Abstract:Compared with transferable untargeted attacks, transferable targeted adversarial attacks could specify the misclassification categories of adversarial samples, posing a greater threat to security-critical tasks. In the meanwhile, 3D adversarial samples, due to their potential of multi-view robustness, can more comprehensively identify weaknesses in existing deep learning systems, possessing great application value. However, the field of transferable targeted 3D adversarial attacks remains vacant. The goal of this work is to develop a more effective technique that could generate transferable targeted 3D adversarial examples, filling the gap in this field. To achieve this goal, we design a novel framework named TT3D that could rapidly reconstruct from few multi-view images into Transferable Targeted 3D textured meshes.

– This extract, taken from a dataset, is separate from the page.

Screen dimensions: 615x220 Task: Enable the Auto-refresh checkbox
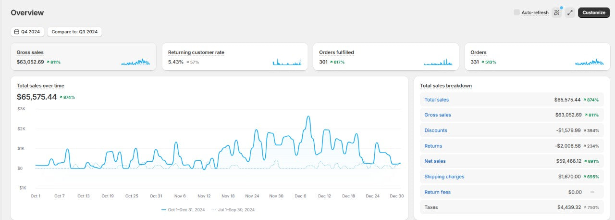coord(517,13)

While existing mesh-based texture optimization methods compute gradients in the high-dimensional mesh space and easily fall into local optima, leading to unsatisfactory transferability and distinct distortions, TT3D innovatively performs dual optimization towards both feature grid and Multi-layer Perceptron (MLP) parameters in the grid-based NeRF space, which significantly enhances black-box transferability while enjoying naturalness. Experimental results show that TT3D not only exhibits superior cross-model transferability but also maintains considerable adaptability across different renders and vision tasks. More importantly, we produce 3D adversarial examples with 3D printing techniques in the real world and verify their robust performance under various scenarios.